What format is participant data?

Participant data is provided as a CSV file in long format, meaning each row represents a single data point from a participant's response. For example, if your experiment involves mouse tracking, each recorded mouse position will be listed on a separate row. This structure is particularly useful for regression analysis and other statistical methods.

For studies that collect non-text data, such as audio or images, the downloaded data will be packaged as a ZIP archive. This archive contains a master CSV file alongside the corresponding multimedia files. The CSV file includes filenames that link each participant response to its associated file, ensuring all data remains organized and easy to analyze.

What variables are included in the data file?

The data file you download from FindingFive contains a variety of variables that help you analyze participant responses. Each row in the file represents a single response from a participant, meaning each participant appears multiple times across different rows. The data is also randomized by participant to protect privacy.

Key variables included in the file are:

  • Study and Session Identifiers: Each study is assigned an expt_id, while individual sessions are identified by a session_id. These help you track different study runs.
  • Participant Information: The participant_id uniquely identifies each participant, and participation_duration records the total time they took to complete the study.
  • Trial Information: The trial_num column shows the trial number, while trial_template indicates which trial template was used. If you've assigned participant groups, group_id records their assigned group.
  • Response Data: The response_value column contains the participant's response, while response_type specifies the type of response (e.g., choice, text, rating). If the response had a correct answer, response_target lists the correct response, and response_correct indicates whether the participant answered correctly. Reaction times are captured in response_rt.
  • Stimuli Information: The stimuli_presented column lists the stimuli associated with the response.
  • Timing Variables: The trial_duration column records the time between stimulus onset and the start of the next trial.

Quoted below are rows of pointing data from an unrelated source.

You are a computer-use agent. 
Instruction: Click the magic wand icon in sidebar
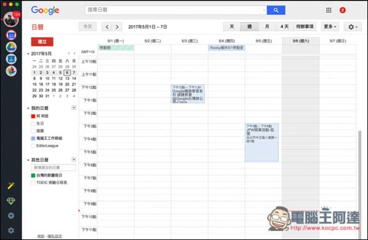11,186
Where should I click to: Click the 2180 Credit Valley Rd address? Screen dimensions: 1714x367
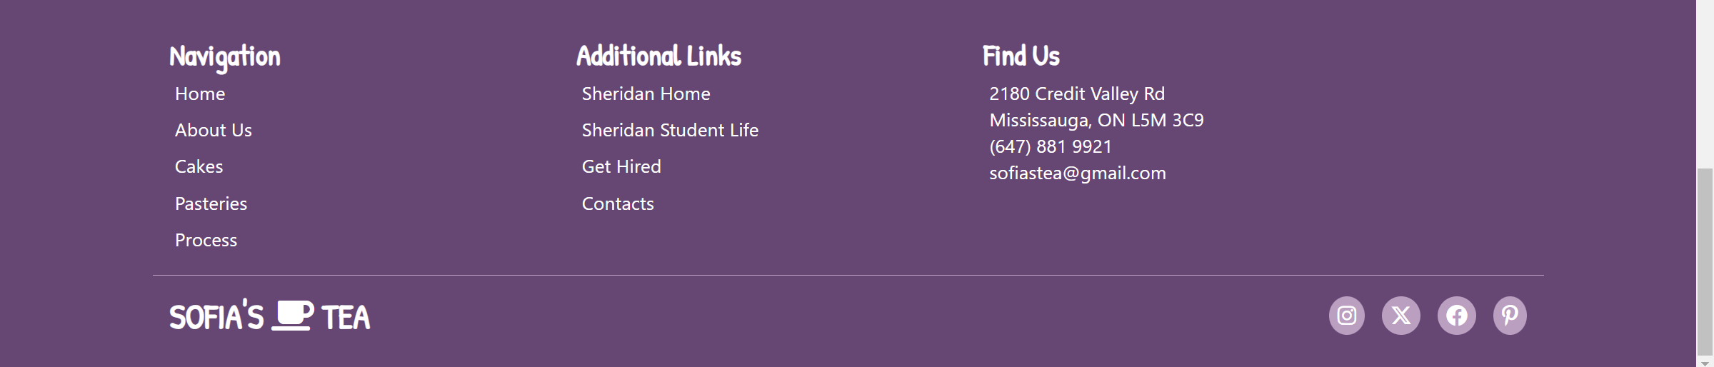(1077, 94)
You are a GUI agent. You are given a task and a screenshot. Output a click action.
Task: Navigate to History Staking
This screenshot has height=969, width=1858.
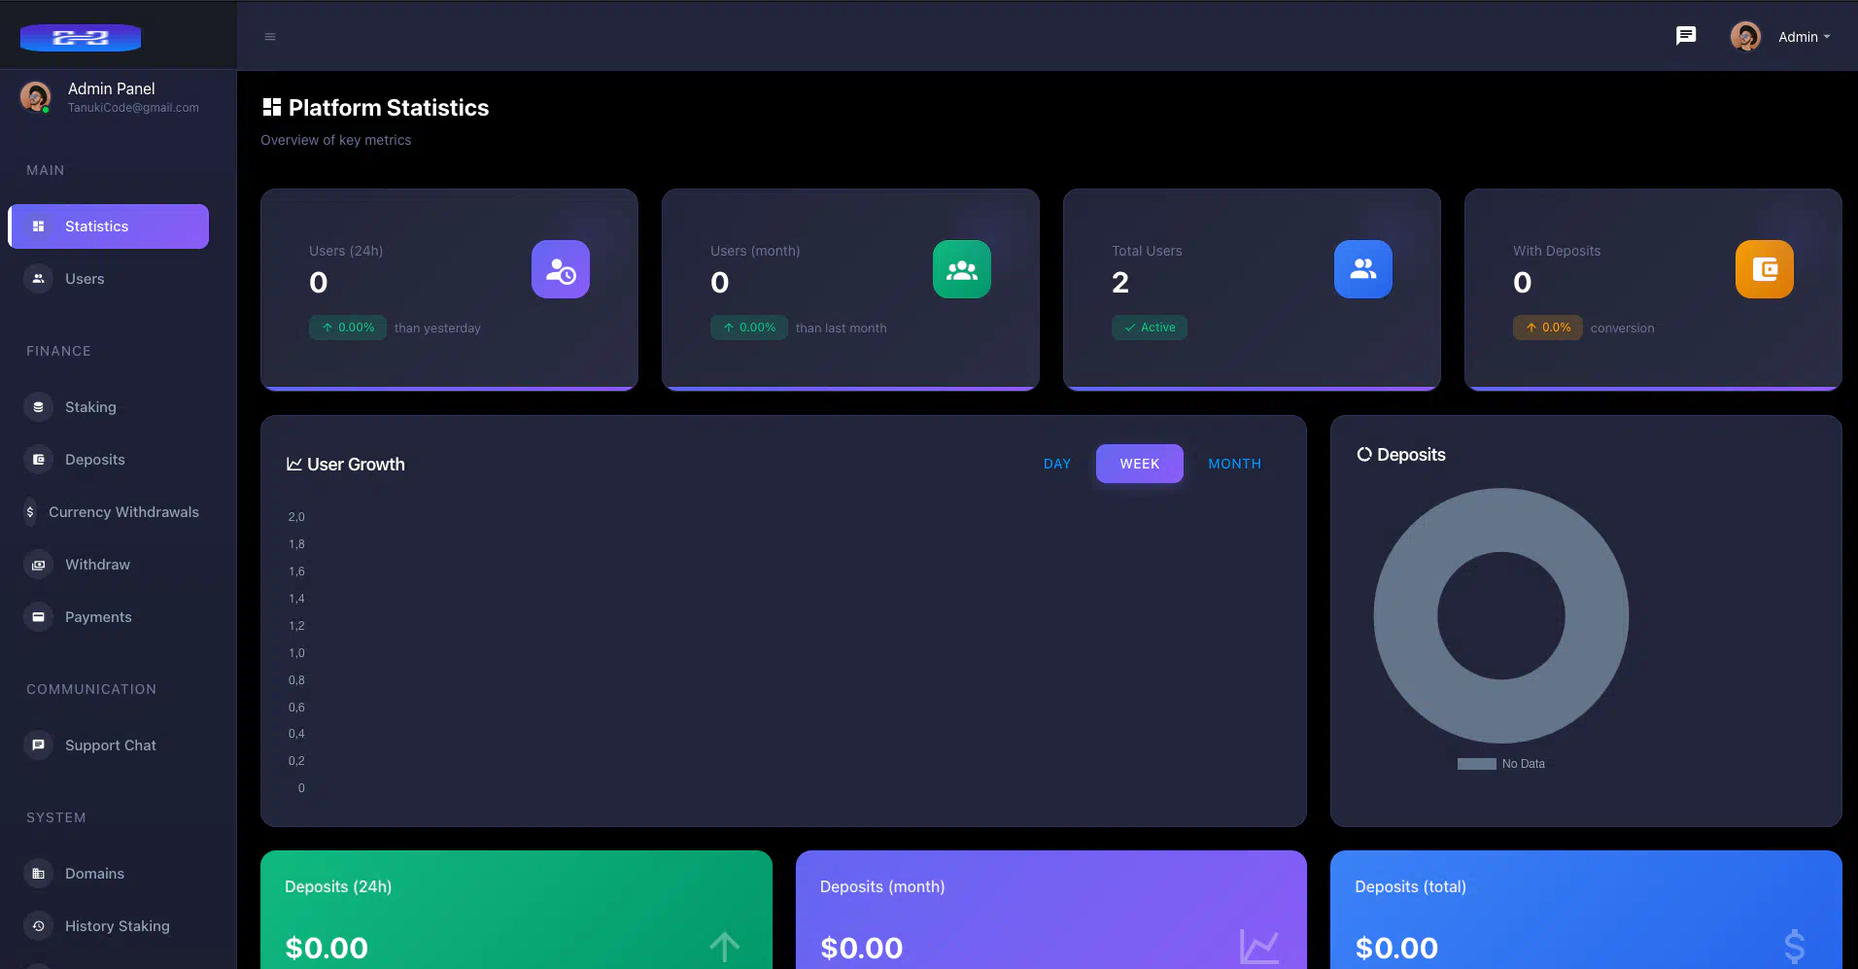117,926
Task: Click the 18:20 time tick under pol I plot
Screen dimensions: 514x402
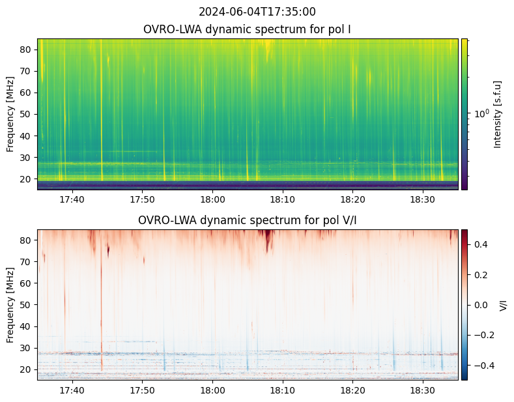Action: tap(352, 199)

If your study includes conditional branching, additional columns will appear to indicate how participants were assigned to different branching groups. Some fields, such as network_error_repeat, are primarily for debugging and can be ignored unless you encounter unexpected behavior.

My experiment collects speech production data. What is the format of the audio recordings?

Audio recordings are saved in the open-source Ogg format. This format is widely supported by most audio players and can be easily converted to other formats if needed (using open-source tools like fre:ac).

The participant's audio input is recorded at either a 44,100 Hz or 48,000 Hz sampling rate, depending on their recording hardware. This ensures high-fidelity audio quality. To maximize compatibility, recordings are captured in mono, even when participants use stereo microphones. If the microphone supports stereo input, the channels are mixed into a single mono track.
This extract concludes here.